Study: U.S. tourism ads entice foreign tourists, build goodwill
The federal government’s “Brand USA” campaign to attract international tourists could also have a positive effect on viewer attitudes toward the United States, according to a recent study y researchers from Southern Methodist University and Oklahoma State University-Tulsa.
DALLAS (SMU) – The federal government’s “Brand USA” campaign to attract international tourists could also have a positive effect on viewer attitudes toward the United States, according to a new study recently published online in American Behavioral Scientist by researchers from Southern Methodist University and Oklahoma State University-Tulsa.
Alice Kendrick |
Jami Fullerton |
The article, “Strategic Uses of Mediated Public Diplomacy: International Reaction to U.S. Tourism Advertising,” is the latest in a series of international studies in which Professor Alice Kendrick of SMU and Professor Jami Fullerton of OSU-Tulsa have observed a phenomenon they call the Bleedover Effect of tourism advertising.
“Results have shown that people who see tourism promotion feel more favorably about the advertised country, even if they never intend to visit,” said Kendrick. “In the Brand USA study, the commercial appeared to do double-duty for government and industry – both in terms of the intended effect of piquing interest in travel to the U.S. and as a catalyst for goodwill.”

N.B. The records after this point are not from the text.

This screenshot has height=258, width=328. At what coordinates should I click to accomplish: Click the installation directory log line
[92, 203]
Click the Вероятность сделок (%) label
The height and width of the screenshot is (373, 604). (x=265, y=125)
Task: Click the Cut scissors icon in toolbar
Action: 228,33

“Since the Sept. 11, 2001, attacks, researchers have tried to understand whether strategic use of global media might improve perceptions of the United States,” said Fullerton. “In this study, we not only investigated whether the Land of Dreams commercial increased desire to travel to the United States, but also if Australians expressed more positive views about America after seeing it.”

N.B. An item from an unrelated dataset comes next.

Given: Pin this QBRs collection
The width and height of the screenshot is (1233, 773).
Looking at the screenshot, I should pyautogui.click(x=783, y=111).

Kendrick is professor of advertising at the Temerlin Advertising Institute at SMU’s Meadows School of the Arts and Fullerton is professor and the Peggy Welch Chair in Strategic Communications at OSU-Tulsa.
The Travel Promotion Act of 2009 established The Corporation for Travel Promotion, a public-private partnership that was later dubbed Brand USA. The bill created a multi-million dollar global marketing effort to promote the U.S. as a travel destination, including the “Land of Dreams” television commercial, which served as the stimulus for an online experimental study of Australian adults.
Fullerton and Kendrick have examined mediated public diplomacy for several years, beginning with studies that culminated in a book about the controversial 2002 State Department’s post-Sept. 11 advertising campaign to predominantly Muslim countries. In Advertising’s War on Terrorism: The Story of the Shared Values Initiative, the authors presented their own studies as well as State Department documents that suggested that government-sponsored advertising could improve attitudes toward America.
American Behavioral Scientist is a peer-reviewed monthly journal providing in-depth perspectives on contemporary topics in social and behavioral sciences.